Target pointing data:
++++++++

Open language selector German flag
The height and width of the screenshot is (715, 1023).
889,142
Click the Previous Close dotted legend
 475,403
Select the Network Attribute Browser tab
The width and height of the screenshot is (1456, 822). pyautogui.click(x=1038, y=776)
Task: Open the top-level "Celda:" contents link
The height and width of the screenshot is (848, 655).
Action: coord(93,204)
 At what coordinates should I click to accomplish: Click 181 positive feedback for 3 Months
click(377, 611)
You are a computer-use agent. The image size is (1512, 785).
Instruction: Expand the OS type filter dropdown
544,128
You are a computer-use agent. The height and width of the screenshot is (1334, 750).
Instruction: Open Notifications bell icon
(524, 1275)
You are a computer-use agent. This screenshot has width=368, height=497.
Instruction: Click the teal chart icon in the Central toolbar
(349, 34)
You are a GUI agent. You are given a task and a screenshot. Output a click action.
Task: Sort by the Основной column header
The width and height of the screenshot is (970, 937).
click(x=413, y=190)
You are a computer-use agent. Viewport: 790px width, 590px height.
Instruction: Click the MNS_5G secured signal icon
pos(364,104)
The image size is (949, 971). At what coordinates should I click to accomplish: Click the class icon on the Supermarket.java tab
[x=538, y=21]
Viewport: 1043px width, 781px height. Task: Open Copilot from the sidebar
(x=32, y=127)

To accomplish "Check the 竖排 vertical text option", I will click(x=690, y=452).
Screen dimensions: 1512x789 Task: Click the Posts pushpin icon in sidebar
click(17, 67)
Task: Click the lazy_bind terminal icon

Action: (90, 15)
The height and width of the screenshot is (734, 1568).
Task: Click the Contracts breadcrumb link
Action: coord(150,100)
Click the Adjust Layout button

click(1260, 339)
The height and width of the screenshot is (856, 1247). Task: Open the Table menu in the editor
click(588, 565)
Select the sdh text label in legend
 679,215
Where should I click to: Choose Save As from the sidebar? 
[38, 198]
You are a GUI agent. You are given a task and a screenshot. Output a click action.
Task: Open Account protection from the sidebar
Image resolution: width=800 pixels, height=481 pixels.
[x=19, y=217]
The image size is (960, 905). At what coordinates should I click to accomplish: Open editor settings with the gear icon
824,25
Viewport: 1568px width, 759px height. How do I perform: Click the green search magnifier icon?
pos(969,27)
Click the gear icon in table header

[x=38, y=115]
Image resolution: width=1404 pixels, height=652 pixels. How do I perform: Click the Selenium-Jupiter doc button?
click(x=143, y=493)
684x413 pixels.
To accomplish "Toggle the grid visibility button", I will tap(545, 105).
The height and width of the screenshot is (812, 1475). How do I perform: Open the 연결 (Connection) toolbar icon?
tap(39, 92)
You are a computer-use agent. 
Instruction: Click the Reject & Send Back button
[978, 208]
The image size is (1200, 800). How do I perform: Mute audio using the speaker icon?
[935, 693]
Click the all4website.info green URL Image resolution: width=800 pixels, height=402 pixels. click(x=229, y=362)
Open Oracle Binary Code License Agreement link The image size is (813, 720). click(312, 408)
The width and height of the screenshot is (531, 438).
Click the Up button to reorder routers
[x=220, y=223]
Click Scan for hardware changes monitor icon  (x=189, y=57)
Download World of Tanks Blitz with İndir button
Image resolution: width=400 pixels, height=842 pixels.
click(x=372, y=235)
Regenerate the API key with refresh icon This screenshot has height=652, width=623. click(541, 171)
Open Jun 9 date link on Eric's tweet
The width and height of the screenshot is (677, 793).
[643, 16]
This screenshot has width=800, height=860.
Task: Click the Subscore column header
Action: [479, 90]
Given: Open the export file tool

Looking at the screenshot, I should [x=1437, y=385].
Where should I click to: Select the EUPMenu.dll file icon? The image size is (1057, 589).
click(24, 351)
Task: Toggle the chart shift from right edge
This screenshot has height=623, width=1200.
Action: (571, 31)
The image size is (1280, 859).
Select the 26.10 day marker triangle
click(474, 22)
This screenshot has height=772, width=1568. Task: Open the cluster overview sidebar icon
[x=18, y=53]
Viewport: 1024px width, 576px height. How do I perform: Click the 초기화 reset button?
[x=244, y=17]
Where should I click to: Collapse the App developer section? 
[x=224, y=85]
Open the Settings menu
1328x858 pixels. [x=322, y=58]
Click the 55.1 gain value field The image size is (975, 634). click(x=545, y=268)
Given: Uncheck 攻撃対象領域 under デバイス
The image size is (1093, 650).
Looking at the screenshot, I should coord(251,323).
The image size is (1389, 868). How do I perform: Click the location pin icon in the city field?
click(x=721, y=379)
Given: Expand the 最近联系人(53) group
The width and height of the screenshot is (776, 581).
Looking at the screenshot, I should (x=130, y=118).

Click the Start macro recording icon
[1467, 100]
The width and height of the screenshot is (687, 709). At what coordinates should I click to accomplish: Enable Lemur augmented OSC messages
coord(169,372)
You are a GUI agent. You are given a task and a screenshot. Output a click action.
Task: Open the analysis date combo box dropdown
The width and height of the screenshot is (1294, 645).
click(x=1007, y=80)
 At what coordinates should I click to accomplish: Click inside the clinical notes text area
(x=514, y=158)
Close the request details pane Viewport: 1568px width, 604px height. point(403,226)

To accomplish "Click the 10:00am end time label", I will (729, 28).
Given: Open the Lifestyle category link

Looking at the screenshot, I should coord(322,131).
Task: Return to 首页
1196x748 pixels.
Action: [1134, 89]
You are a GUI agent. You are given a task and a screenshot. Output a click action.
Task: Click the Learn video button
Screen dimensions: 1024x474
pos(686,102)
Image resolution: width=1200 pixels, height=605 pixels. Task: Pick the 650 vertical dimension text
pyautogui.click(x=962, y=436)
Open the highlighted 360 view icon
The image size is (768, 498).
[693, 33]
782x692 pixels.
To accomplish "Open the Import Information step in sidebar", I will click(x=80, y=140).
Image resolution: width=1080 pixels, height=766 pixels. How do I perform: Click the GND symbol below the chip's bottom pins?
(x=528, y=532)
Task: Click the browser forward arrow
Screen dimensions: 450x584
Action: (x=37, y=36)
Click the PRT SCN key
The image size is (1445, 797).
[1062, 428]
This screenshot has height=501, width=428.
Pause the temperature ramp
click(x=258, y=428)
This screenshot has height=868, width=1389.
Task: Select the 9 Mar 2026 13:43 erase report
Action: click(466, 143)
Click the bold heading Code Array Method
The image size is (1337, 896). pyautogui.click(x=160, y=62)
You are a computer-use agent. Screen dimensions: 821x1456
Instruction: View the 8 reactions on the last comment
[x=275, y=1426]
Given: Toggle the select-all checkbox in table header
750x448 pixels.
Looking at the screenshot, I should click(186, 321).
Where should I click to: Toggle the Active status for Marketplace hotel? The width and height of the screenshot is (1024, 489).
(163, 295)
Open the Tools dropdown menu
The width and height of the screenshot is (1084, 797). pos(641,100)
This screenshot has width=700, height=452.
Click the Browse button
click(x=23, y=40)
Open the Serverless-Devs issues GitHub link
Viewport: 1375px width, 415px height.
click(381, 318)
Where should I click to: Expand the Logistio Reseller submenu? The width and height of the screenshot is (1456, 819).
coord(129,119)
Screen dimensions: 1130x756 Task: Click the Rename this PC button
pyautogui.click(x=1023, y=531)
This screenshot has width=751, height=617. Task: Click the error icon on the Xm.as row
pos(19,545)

++++++++

Directions for this task - Transcribe the material verbatim from its first line through the line containing "click(377, 611)", including both of those lines.

Final result -
Open language selector German flag
The height and width of the screenshot is (715, 1023).
889,142
Click the Previous Close dotted legend
 475,403
Select the Network Attribute Browser tab
The width and height of the screenshot is (1456, 822). pyautogui.click(x=1038, y=776)
Task: Open the top-level "Celda:" contents link
The height and width of the screenshot is (848, 655).
Action: coord(93,204)
 At what coordinates should I click to accomplish: Click 181 positive feedback for 3 Months
click(377, 611)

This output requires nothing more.